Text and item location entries
____________________
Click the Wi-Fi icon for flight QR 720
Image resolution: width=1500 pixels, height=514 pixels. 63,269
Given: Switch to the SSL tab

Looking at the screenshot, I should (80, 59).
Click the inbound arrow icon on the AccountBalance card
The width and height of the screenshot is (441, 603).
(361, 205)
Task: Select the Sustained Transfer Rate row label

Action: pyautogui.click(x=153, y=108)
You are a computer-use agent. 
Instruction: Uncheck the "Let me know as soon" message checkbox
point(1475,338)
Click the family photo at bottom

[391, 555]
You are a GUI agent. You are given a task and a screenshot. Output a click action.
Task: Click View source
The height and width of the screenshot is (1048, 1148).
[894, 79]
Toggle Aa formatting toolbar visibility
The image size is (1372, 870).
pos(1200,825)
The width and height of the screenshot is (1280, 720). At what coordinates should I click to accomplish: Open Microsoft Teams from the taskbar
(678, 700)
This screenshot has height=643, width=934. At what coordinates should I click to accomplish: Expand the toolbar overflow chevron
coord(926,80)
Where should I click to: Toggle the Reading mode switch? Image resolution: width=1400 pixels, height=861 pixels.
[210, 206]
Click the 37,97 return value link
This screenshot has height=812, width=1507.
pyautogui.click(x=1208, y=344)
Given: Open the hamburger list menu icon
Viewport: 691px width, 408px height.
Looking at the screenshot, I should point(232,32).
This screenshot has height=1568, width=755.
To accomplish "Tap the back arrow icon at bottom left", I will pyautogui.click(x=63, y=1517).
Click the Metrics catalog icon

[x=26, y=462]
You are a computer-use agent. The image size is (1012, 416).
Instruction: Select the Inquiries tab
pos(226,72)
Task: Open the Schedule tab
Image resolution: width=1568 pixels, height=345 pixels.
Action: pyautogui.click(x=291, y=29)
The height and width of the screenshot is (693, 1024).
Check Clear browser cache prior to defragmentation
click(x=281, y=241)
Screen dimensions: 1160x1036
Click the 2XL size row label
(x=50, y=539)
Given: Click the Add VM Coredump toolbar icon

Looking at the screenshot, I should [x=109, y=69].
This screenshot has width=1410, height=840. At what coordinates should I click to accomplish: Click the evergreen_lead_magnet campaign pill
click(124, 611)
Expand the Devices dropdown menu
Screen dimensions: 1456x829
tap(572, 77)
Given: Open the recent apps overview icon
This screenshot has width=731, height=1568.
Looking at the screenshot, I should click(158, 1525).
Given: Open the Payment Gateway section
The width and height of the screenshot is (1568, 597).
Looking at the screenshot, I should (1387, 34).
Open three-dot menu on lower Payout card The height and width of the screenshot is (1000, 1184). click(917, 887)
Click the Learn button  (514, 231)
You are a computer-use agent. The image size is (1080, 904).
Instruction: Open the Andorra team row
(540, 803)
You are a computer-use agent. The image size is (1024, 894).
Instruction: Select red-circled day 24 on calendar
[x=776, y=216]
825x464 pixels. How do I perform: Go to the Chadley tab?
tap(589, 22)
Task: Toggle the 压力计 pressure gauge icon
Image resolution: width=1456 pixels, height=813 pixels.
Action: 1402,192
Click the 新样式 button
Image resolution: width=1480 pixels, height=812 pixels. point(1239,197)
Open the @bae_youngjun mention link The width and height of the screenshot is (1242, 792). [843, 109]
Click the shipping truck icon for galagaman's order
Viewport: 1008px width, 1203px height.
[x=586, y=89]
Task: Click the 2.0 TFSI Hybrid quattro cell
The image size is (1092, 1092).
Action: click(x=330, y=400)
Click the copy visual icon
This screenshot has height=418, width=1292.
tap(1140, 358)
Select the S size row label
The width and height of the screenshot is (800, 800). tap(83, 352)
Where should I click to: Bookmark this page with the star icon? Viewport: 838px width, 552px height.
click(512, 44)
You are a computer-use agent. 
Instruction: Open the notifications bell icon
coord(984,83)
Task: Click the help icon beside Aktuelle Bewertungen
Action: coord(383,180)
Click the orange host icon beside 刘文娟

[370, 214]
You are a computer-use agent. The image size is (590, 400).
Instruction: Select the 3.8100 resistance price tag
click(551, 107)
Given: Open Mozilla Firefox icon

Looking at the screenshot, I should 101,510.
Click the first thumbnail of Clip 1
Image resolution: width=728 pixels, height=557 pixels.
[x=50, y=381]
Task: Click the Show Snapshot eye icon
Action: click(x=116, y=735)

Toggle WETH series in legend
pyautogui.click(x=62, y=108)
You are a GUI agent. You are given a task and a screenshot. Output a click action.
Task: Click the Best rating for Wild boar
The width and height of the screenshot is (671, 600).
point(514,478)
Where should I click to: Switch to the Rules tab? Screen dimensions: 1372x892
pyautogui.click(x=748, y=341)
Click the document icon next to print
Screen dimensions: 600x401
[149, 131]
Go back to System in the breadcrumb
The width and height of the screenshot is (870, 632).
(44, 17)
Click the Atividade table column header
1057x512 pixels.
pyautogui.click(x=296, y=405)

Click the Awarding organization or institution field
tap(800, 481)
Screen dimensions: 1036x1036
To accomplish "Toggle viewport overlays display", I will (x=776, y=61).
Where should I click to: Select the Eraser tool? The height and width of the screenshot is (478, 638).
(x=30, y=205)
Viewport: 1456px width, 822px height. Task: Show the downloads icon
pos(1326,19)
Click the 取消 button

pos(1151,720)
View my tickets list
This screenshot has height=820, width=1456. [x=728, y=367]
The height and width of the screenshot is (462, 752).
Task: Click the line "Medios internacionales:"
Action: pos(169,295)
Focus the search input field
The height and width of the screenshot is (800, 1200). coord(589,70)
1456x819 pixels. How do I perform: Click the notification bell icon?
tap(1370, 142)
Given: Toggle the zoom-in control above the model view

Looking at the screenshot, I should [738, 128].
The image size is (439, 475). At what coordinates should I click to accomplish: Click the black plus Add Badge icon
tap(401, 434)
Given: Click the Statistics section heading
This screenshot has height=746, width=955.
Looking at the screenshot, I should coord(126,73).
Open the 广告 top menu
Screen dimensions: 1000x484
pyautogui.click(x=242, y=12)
____________________
## REQUIRED WORK:
Copy out the records verbatim from the line with "Click the inbound" up to and including the line with "Looking at the screenshot, I should point(232,32).".

## REPLY:
Click the inbound arrow icon on the AccountBalance card
The width and height of the screenshot is (441, 603).
(361, 205)
Task: Select the Sustained Transfer Rate row label

Action: pyautogui.click(x=153, y=108)
You are a computer-use agent. 
Instruction: Uncheck the "Let me know as soon" message checkbox
point(1475,338)
Click the family photo at bottom

[391, 555]
You are a GUI agent. You are given a task and a screenshot. Output a click action.
Task: Click View source
The height and width of the screenshot is (1048, 1148).
[894, 79]
Toggle Aa formatting toolbar visibility
The image size is (1372, 870).
pos(1200,825)
The width and height of the screenshot is (1280, 720). At what coordinates should I click to accomplish: Open Microsoft Teams from the taskbar
(678, 700)
This screenshot has height=643, width=934. At what coordinates should I click to accomplish: Expand the toolbar overflow chevron
coord(926,80)
Where should I click to: Toggle the Reading mode switch? Image resolution: width=1400 pixels, height=861 pixels.
[210, 206]
Click the 37,97 return value link
This screenshot has height=812, width=1507.
pyautogui.click(x=1208, y=344)
Given: Open the hamburger list menu icon
Viewport: 691px width, 408px height.
Looking at the screenshot, I should point(232,32).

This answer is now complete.